We’ve tried to compensate for recent revenue shortfalls by cutting spending. After five years of cuts, we’ve passed beyond a point that is healthy for Maine’s people and economy. We must make new revenue part of the solution. The Governor’s budget proposal confirms this by raising income and property taxes on hardworking Maine families who can least afford to see their taxes go up.
At the Maine Center for Economic Policy, we believe there is a better solution that we can achieve by adhering to the following objectives:
• protect low- and middle-income people from property tax increases.
• make sure Maine’s wealthiest residents pay their fair share.
• export more of the costs for providing services and maintaining infrastructure to nonresident property owners and tourists.
• increase accountability for taxpayer subsidies to large corporations and get rid of costly tax breaks and subsidies that don’t help Maine’s economy and disadvantage our locally owned businesses.

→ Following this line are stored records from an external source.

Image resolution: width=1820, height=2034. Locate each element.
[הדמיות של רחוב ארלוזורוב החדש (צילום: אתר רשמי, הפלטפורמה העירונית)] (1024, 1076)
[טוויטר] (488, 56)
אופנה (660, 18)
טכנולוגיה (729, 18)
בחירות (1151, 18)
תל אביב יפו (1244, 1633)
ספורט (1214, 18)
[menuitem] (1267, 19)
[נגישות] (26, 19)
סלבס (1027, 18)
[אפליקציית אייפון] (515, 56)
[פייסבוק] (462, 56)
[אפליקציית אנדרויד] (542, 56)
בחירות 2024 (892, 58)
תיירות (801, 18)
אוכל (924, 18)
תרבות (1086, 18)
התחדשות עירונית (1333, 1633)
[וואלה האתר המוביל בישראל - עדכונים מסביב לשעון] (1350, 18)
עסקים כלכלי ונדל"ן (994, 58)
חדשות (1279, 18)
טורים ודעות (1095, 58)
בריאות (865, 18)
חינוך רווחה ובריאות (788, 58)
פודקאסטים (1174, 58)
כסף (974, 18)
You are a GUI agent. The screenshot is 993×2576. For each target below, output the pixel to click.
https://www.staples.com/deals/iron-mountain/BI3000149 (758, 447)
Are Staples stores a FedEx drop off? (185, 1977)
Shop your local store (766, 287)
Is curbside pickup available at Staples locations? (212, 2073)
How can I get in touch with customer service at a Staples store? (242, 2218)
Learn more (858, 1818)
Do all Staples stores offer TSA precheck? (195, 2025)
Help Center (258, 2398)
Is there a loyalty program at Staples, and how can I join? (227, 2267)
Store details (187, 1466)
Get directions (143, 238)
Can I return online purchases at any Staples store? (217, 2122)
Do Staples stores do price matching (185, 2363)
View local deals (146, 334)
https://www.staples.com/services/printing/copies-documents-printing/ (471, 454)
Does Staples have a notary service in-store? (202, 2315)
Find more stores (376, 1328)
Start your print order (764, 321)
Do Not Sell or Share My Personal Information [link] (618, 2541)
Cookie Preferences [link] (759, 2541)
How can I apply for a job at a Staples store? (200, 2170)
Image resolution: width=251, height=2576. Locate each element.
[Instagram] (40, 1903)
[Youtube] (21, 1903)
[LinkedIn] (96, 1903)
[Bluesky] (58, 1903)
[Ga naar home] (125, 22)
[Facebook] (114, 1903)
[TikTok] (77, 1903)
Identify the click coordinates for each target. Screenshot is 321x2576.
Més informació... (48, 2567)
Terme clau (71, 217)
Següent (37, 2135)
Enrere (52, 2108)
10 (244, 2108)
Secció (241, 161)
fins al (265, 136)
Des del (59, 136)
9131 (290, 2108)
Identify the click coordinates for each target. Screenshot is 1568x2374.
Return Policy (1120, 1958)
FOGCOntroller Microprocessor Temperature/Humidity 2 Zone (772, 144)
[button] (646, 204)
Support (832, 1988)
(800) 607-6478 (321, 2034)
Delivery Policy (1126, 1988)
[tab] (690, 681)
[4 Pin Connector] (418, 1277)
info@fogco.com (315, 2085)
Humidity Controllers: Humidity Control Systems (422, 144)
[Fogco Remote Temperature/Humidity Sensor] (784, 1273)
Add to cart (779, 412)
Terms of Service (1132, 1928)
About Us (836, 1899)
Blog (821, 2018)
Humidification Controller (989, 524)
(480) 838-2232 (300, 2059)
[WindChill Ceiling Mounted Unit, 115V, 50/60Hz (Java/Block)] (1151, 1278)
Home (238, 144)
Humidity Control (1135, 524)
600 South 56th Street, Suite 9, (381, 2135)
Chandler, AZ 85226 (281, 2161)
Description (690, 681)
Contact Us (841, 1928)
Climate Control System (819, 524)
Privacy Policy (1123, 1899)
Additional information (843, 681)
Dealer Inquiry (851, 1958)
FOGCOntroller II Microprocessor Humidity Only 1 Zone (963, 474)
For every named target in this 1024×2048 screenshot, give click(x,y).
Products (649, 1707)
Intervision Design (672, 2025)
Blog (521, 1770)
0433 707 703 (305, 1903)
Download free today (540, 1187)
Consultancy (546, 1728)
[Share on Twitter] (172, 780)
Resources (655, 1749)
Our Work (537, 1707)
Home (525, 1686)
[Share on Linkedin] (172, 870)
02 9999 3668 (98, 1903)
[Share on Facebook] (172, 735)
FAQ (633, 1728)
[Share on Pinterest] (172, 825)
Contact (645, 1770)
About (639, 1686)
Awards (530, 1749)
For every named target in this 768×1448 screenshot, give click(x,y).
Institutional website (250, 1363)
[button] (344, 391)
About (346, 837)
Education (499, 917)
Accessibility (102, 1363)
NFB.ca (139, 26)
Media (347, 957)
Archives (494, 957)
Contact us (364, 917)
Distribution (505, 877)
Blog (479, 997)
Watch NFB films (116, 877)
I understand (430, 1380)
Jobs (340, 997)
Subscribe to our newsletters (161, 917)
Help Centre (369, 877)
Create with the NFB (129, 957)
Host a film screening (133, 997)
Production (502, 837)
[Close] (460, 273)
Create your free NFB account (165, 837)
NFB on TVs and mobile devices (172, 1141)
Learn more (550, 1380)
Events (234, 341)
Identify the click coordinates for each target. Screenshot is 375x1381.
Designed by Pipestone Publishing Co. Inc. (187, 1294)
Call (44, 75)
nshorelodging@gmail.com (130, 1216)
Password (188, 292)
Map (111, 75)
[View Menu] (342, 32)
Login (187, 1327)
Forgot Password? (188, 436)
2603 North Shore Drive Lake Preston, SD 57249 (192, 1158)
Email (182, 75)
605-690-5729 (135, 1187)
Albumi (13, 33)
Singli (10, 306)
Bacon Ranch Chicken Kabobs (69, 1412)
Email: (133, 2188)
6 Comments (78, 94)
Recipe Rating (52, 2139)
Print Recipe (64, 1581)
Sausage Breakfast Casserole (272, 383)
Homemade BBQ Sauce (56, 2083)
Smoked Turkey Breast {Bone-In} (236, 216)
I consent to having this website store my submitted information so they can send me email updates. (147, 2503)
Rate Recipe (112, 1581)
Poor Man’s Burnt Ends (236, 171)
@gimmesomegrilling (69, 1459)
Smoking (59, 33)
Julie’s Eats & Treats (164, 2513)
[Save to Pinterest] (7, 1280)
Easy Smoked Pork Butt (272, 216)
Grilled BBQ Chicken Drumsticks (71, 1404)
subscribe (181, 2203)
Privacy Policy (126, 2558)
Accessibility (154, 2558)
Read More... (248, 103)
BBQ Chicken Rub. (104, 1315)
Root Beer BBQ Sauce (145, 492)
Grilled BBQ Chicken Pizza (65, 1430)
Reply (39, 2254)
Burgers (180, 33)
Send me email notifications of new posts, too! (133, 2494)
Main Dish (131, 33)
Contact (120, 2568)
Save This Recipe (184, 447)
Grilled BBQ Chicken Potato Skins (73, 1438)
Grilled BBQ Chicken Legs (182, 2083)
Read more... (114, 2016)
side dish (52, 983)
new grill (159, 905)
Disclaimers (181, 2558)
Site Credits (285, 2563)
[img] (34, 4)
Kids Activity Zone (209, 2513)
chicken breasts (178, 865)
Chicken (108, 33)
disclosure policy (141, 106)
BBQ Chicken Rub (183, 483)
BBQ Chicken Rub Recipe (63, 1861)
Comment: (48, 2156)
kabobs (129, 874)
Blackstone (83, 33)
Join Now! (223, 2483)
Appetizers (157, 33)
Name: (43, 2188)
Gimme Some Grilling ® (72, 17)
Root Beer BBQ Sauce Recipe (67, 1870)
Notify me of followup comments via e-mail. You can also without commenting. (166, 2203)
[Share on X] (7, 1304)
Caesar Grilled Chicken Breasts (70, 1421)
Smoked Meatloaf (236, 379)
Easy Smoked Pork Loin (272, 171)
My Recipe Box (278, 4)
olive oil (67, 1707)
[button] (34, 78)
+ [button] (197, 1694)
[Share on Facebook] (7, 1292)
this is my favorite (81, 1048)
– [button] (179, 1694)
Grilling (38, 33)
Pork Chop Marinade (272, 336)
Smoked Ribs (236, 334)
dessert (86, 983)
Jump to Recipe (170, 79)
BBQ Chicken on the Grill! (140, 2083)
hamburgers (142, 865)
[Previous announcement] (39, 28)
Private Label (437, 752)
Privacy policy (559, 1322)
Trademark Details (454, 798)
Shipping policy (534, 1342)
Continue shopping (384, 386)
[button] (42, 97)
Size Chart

LD 1227 provides a framework for advancing the objective of making sure out-of-state visitors pay their fair share. Maine is a “cheap date” for out-of-state visitors. Maine’s lodging tax is low compared to our neighbors, and Maine struggles to pay for the roads, public safety, and other services that visitors depend on. Asking out-of-state visitors and seasonal residents to pay their fair share for these public services is better for the economy than raising property taxes on poor and middle-class families.
While LD 1227 provides a framework, MECEP encourages the legislature to direct the revenues it generates to the General Fund and not tie these funds to a specific budget item. This is the most effective way to ensure that resources are available and allocated in a way that addresses priority concerns. Furthermore, we all benefit – businesses, residents, and nonresidents alike – from public investments in our communities and infrastructure. MECEP acknowledges that we should look at potential disparities in the treatment of service center communities under current law and that Maine should have a well-funded tourism marketing program. Still, it is better tax policy to have revenues collected and distributed at the state level.
MECEP also recommends that the committee consider including meals as well as lodging in this proposal. In both cases, additional information from Maine Revenue Services would help determine revenue and distributional impacts.
Clearly, we cannot overcome the budget dilemma Maine faces without new revenue. MECEP believes that LD 1227 could be part of a broader approach that staves off property tax increases contained in the Governor’s budget proposal and is better for Maine’s people and economy.
Thank you for your time and for your service to the State of Maine.